Hyperplane is a convex
I am not too sure how to prove that a hyperplane in $\mathbb{R}^{n}$ is convex? So far I know the definition of what convex is, but how do we add that hyperplane in $\mathbb{R}^{n}$ is convex?
Thanks in advance!
Solution 1:
Roughly speaking, you need to show that any two points of the hyperplane of $\mathbb{R}^n$ can be joined by a line segment.
First, lets define what this hyperplane $H$ is: $$ H=\left\{ \pmatrix{x_1\\ \vdots\\ x_n} \in \mathbb{R}^n \;|\; a_1x_1+\cdots+a_n x_n = c \right\} $$ where $a_1,\cdots,a_n \neq 0$ and $c\in \mathbb{R}$.
So you need to show that $$ \forall X,Y \in H, \; \lambda X+(1-\lambda)Y \in H, \; 0\le \lambda \le 1 $$
Lets do it:
$$ \lambda X+(1-\lambda)Y =\pmatrix{\color{red}{\lambda x_1+(1-\lambda)y_1}\\ \vdots \\ \color{red}{\lambda x_n+(1-\lambda)y_n}} $$ Since $X,Y \in H$, we can write $$ \begin{cases} a_1x_1+\cdots+a_n x_n = c \\ a_1y_1+\cdots+a_n y_n = c \end{cases} $$ and so $\forall \lambda \in [0,1]$: $$ \begin{cases} \lambda a_1x_1+\cdots+\lambda a_n x_n = \lambda c \\ (1-\lambda)a_1y_1+\cdots+(1-\lambda)a_n y_n = (1-\lambda)c \end{cases} $$ Summing these two equations yields \begin{align} &\lambda a_1x_1+(1-\lambda)a_1y_1+\cdots+\lambda a_n x_n+(1-\lambda)a_n y_n = \lambda c+(1-\lambda)c \\ \Rightarrow \quad &a_1\left(\color{red}{\lambda x_1+(1-\lambda)y_1}\right)+\cdots+a_n\left(\color{red}{\lambda x_n+(1-\lambda)y_n}\right)= c \\ \Rightarrow \quad &\lambda X+(1-\lambda)Y \in H \end{align}
Solution 2:
Here is another elegant way of proving that a hyperplance $\mathcal{H}_n \subset \mathbb{R}^n $ is a convex set (while going through some important results in the theory of convex sets).
Claim 1: Every hyperplane given by $a^Tx = c$ can be viewed as the intersection of two (closed) halfspaces given by $a^Tx \leq c$ and $a^Tx \geq c$. (Easily seen!)
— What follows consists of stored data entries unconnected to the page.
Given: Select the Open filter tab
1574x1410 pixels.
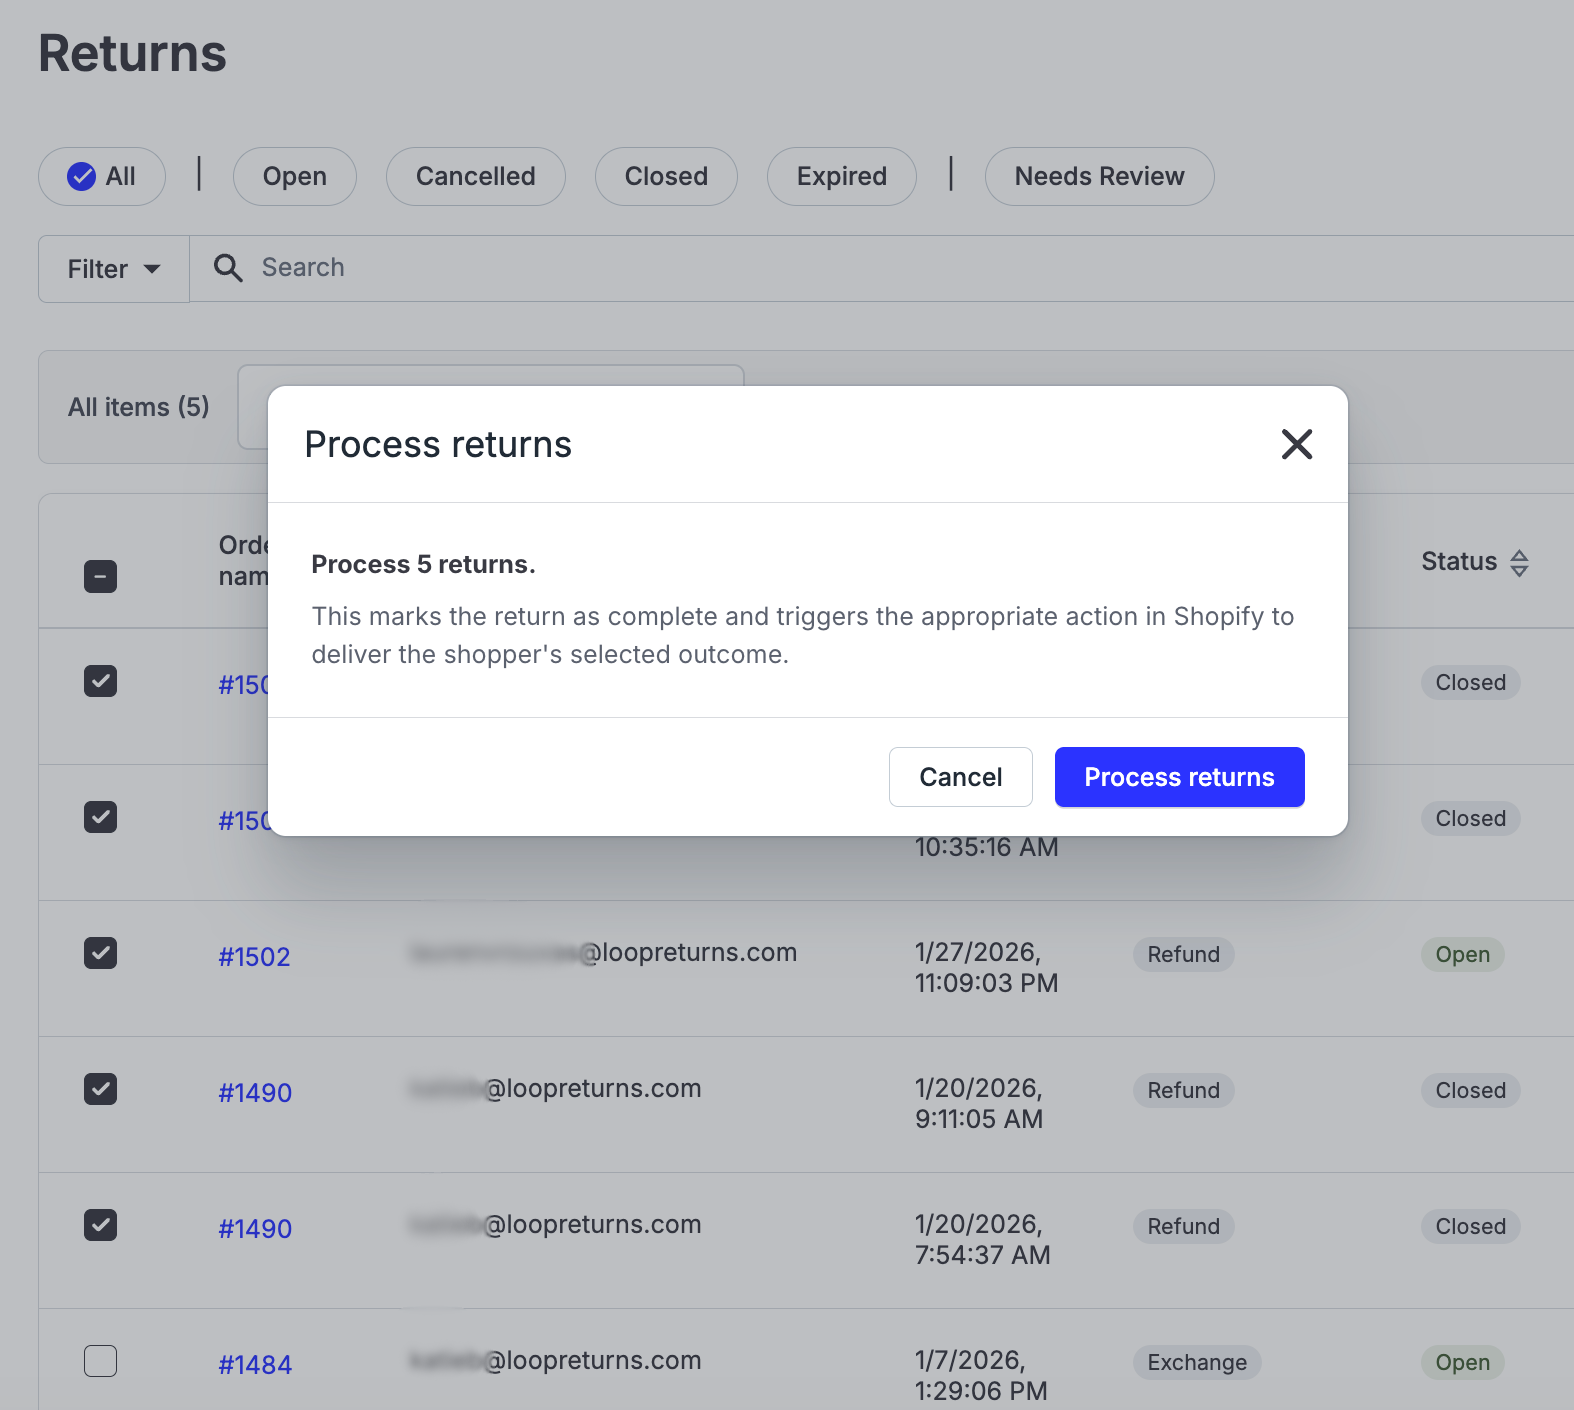Looking at the screenshot, I should pos(294,177).

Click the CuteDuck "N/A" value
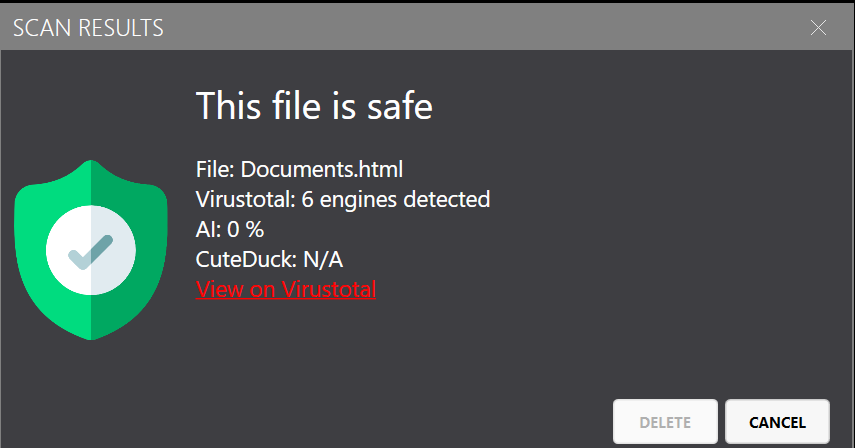(322, 260)
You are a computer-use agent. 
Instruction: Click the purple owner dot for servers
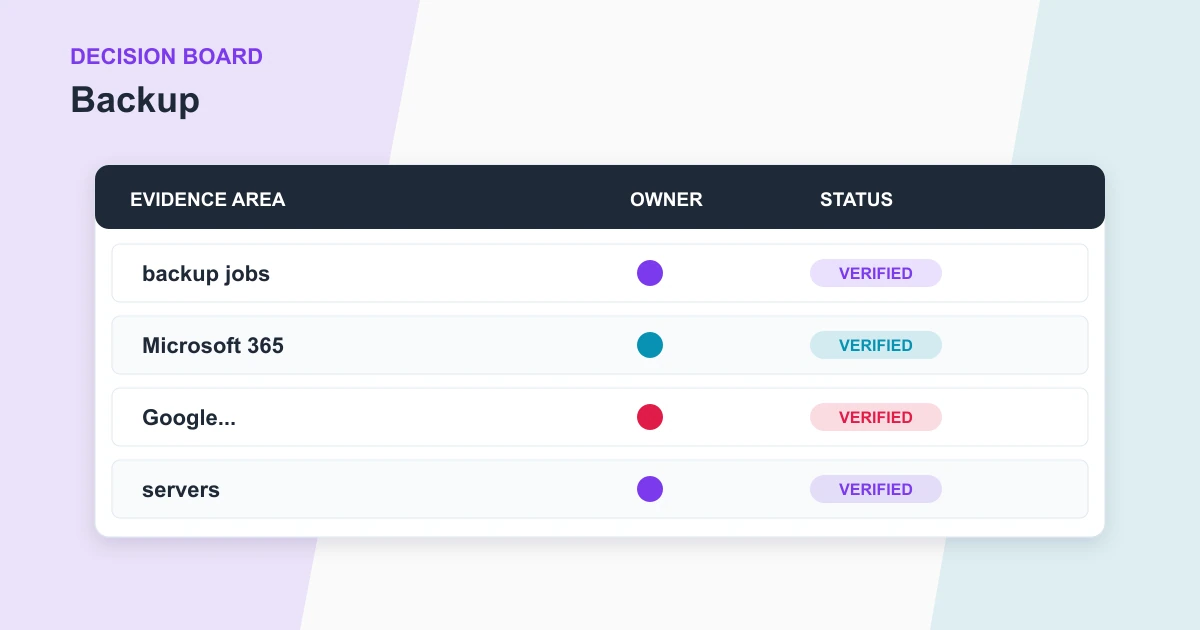[x=650, y=489]
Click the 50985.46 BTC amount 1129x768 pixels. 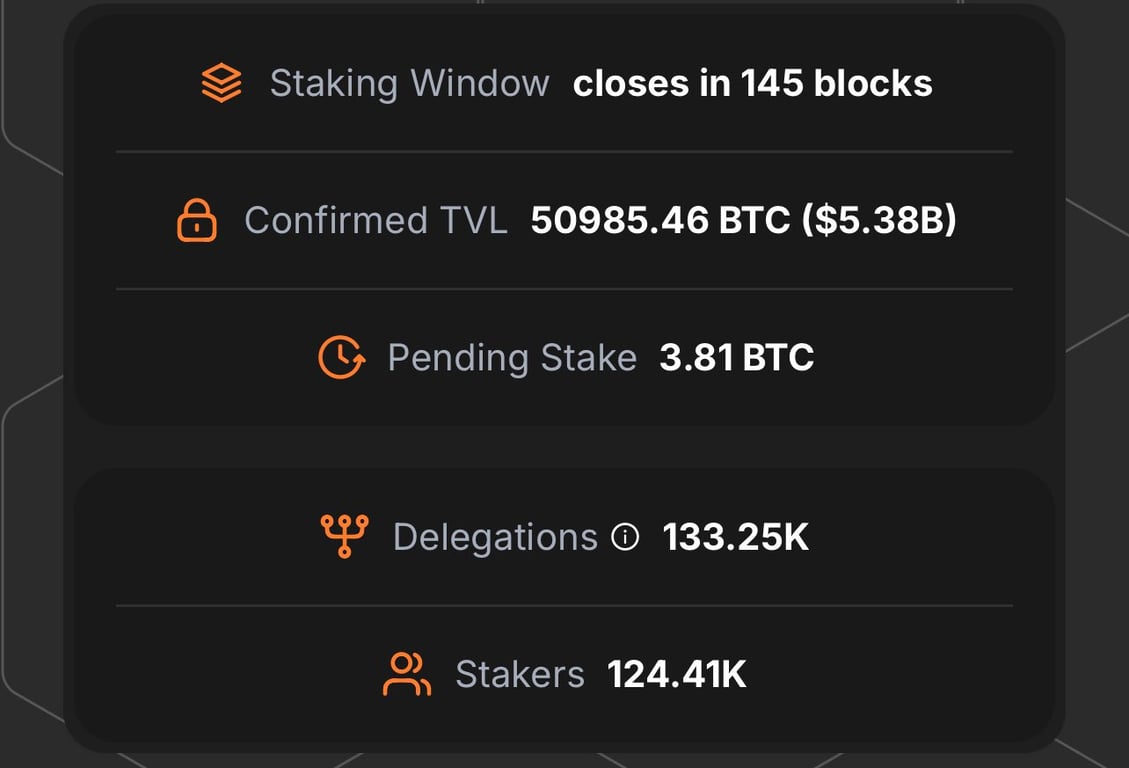point(660,220)
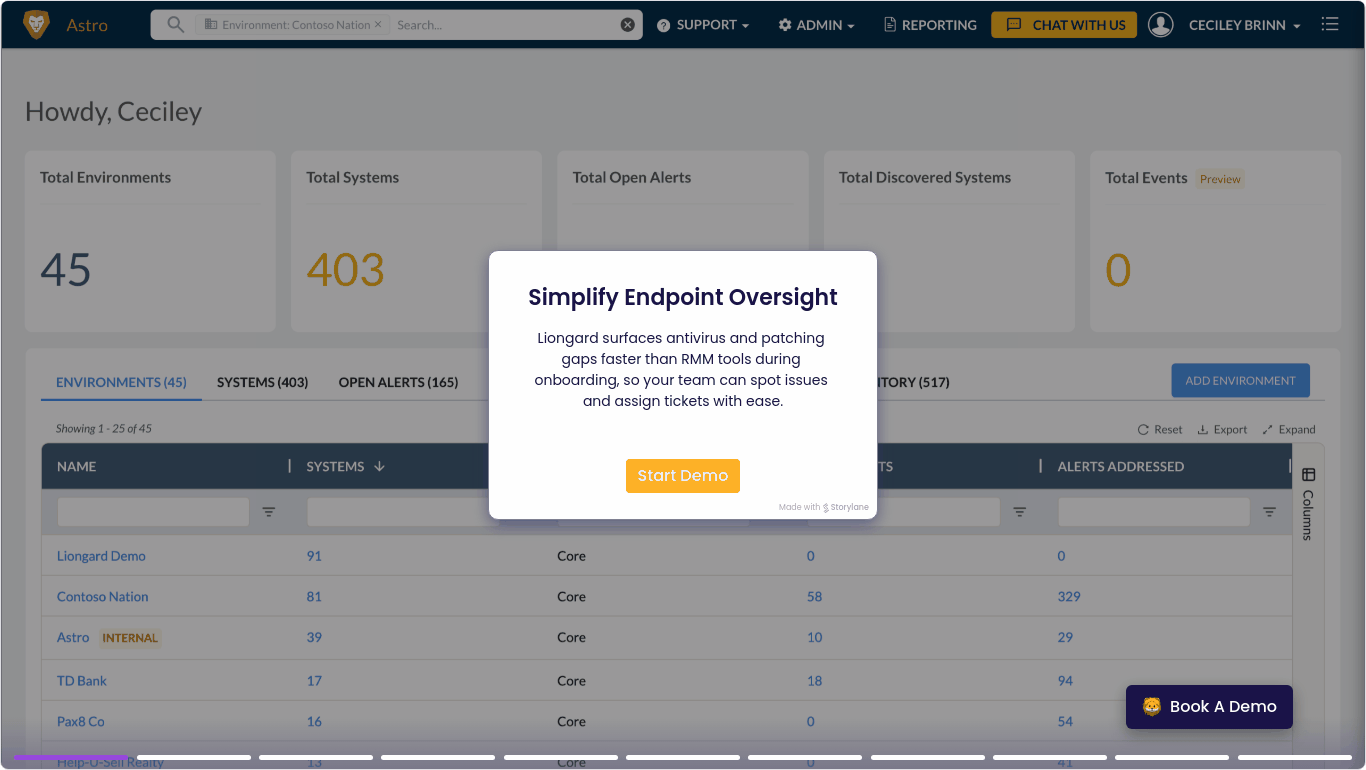Open the Ceciley Brinn account dropdown
This screenshot has width=1366, height=770.
tap(1244, 25)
Claim 2: Every halfspace $a^Tx \leq c$ is convex.
Proof: Let $x_1, x_2$ be any two points in the halfspace $\mathcal{H}$ : $a^Tx \leq c$. Then, $\forall \theta \in [0,1]$, we can see that $$ a^T(\theta x_1 + (1-\theta) x_2) = \theta a^Tx_1 + (1-\theta) a^Tx_2 \leq \theta c + (1-\theta)c = c$$ i.e. $\theta x_1 + (1-\theta) x_2 \in \mathcal{H}$.
Claim 3: Arbitrary intersection of convex sets is convex. (can be proved similarly by using first principles)
Combining the above arguments, it immediately follows that a hyperplane is indeed a convex set.